» **Problem to solve**:
In the copy, include every record below exactly as it appears, but no pictures.

(Stored dataset items)
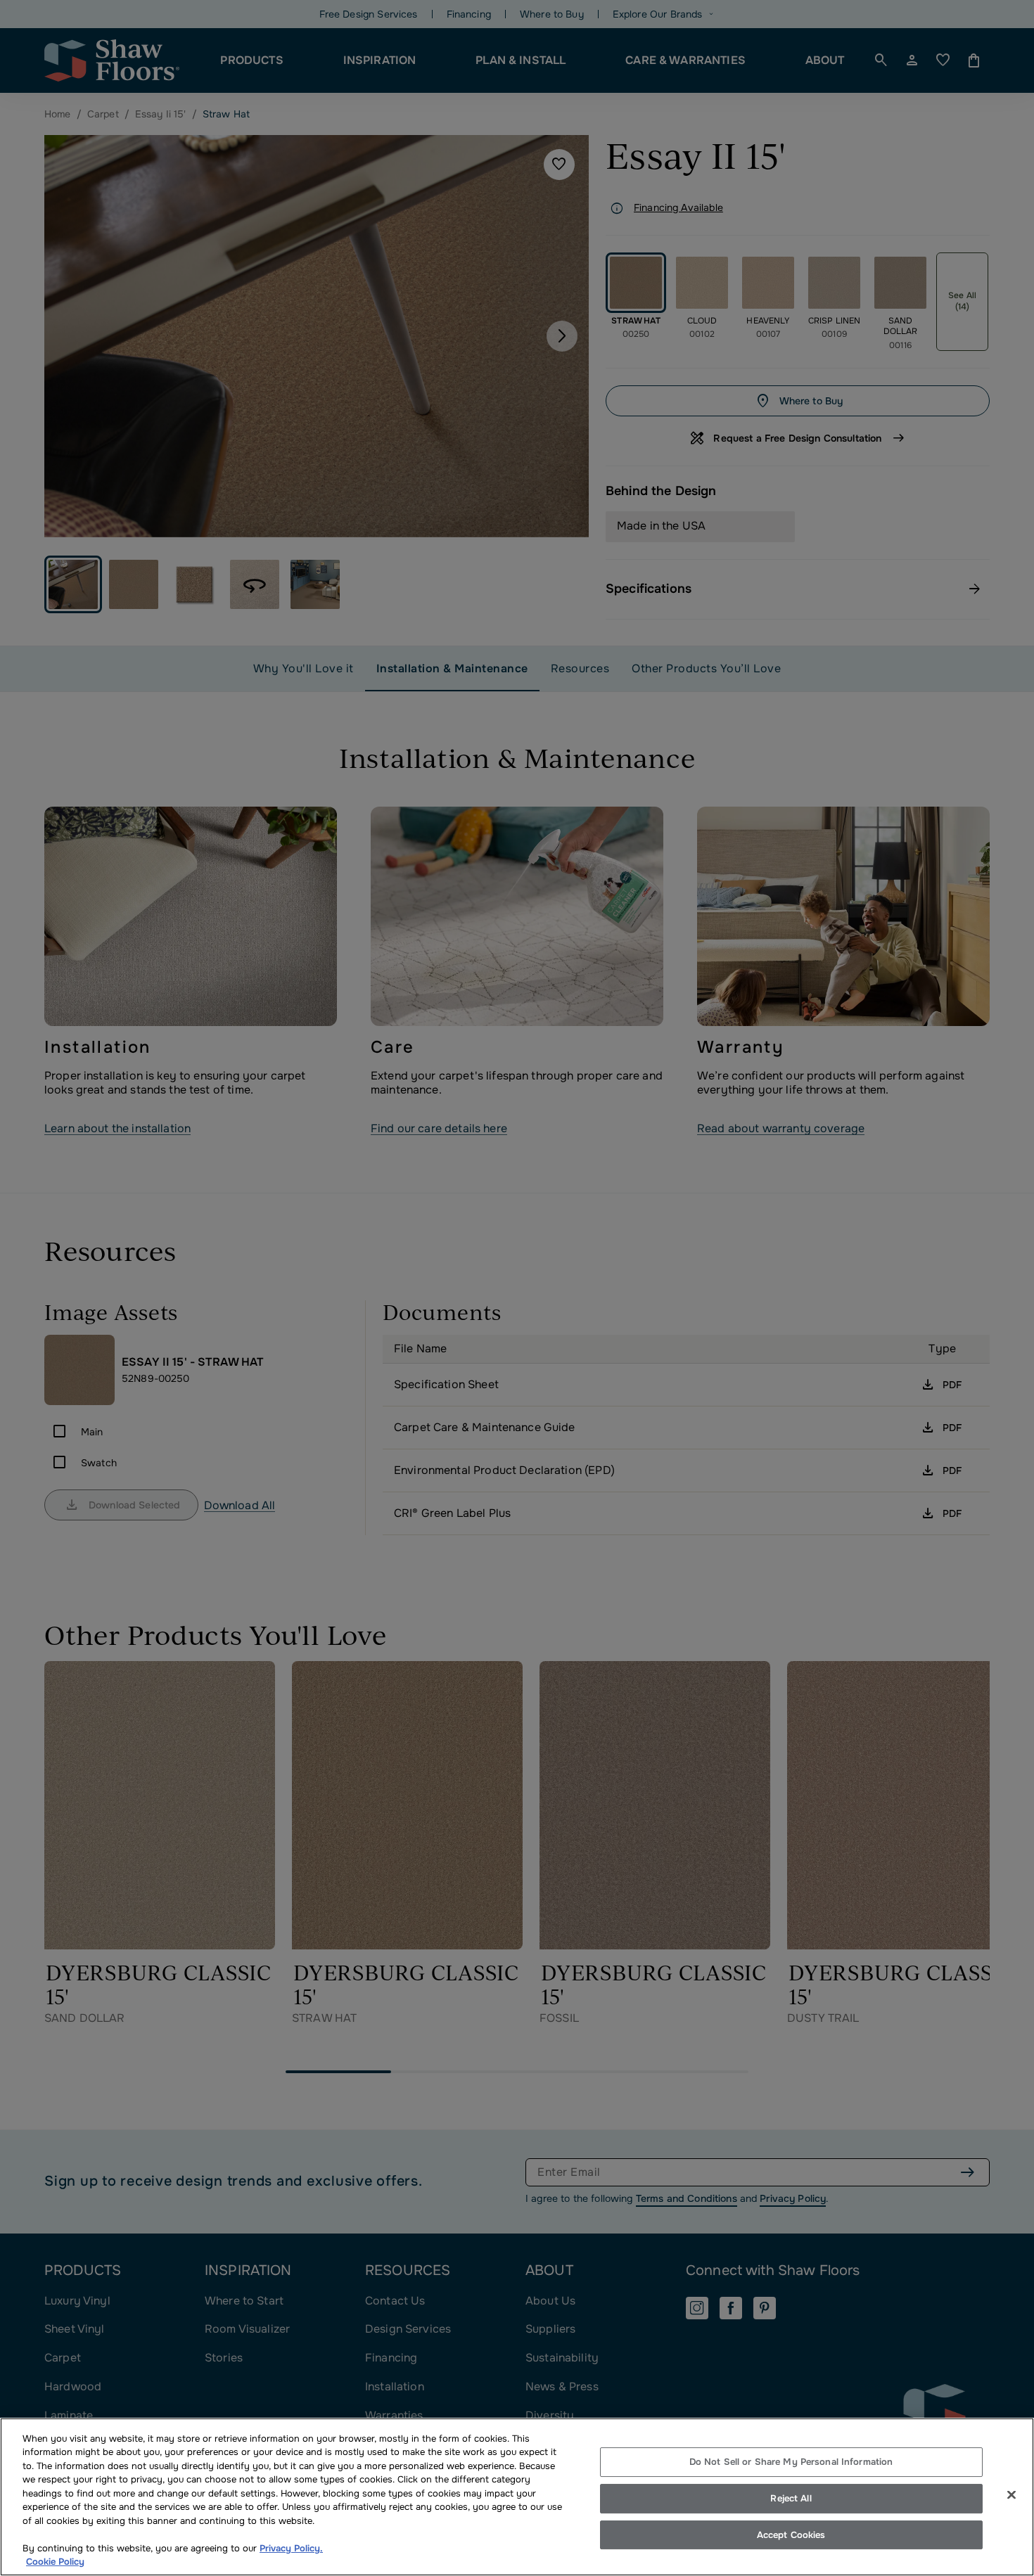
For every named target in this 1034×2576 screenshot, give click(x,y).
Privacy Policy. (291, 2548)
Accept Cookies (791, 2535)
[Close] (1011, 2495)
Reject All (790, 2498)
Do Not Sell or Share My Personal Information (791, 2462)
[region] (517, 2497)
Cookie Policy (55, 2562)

» **Solution for this task**:
For every named target in this 1034×2576 screenshot, give click(x,y).
Privacy Policy. (291, 2548)
Accept Cookies (791, 2535)
[Close] (1011, 2495)
Reject All (790, 2498)
Do Not Sell or Share My Personal Information (791, 2462)
[region] (517, 2497)
Cookie Policy (55, 2562)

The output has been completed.